The growing capabilities (speed, sensitivity, dynamic range) of fast visible cameras make this tool more and more interesting for diagnosing turbulence in plasma devices, and in particular,
in fusion ones. Especially, cameras' speed is approaching probe acquisition frequencies while they usually reach higher spatial resolution. On the other hand, light emission from a plasma
is usually not local and makes the data interpretation difficult. To overcome this 3D problem, imaging of a poloidal gas-puff jet has become a common method. However, this method is
known to locally perturb the plasma and to have effect on the probed turbulence [1].
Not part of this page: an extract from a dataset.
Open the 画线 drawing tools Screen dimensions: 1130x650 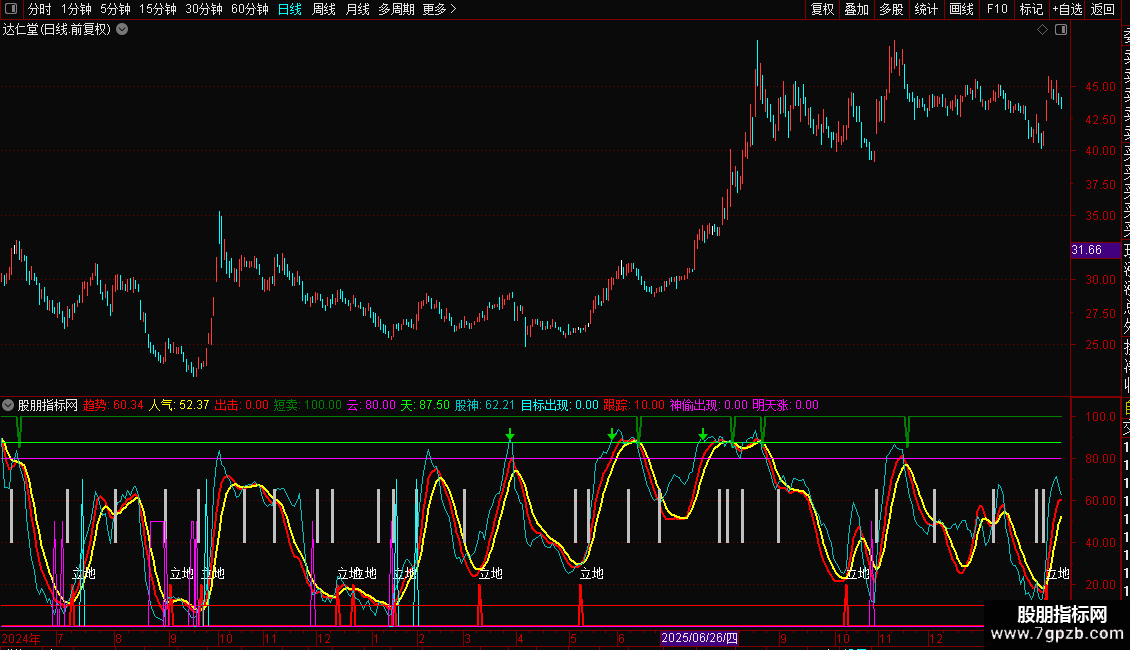pos(961,9)
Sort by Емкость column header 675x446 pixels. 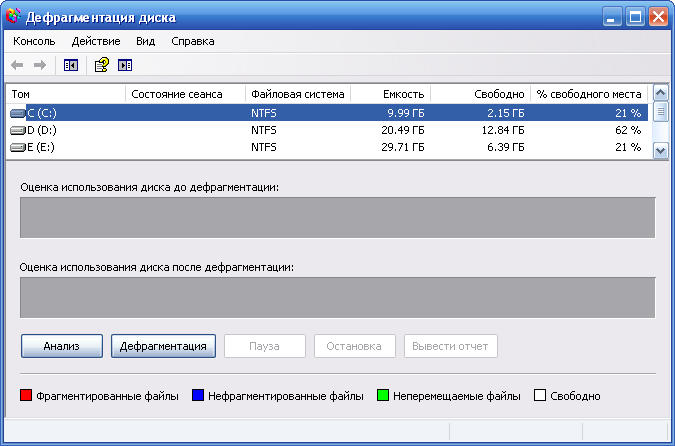(390, 94)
In this contribution, we present tomographic inversion of edge turbulence recorded by a single visible camera observing the interaction between the edge plasma and the neutral gas naturally present in the vacuum vessel (i.e. no extra gas-puff) [2] - therefore a fully passive observation. Since the observed turbulent structures (filaments) are 3D and their images on the camera chip 2D, an assumption has to be taken to avoid ill-posed problems. As velocities of charged particles along field lines are very high, it is possible to assume that light emissivity is constant along that direction and then to reconstruct any poloidal plane in the field of view of the camera. Within this assumption, the method has been carefully checked using synthetic data from the TOKAM3X code [3] and then further validated by comparing experimental camera and Langmuir probe data. Using a recently developed detection and tracking software [4], it is then possible to study the position, size and velocity of the turbulent structures in the reconstructed poloidal plane and to obtain reliable statistics. Examples illustrating the benefits of the method for the characterization of edge plasma turbulence will be presented.

References:
[1] S. Zweben et al., Plasma Physics and Controlled Fusion, 49 (S1-S23), 2007.
[2] J. Cavalier et al., Nuclear Fusion, submitted (November 2018).
[3] P. Tamain et al. Journal of Computational Physics, 321 (606-623), 2016.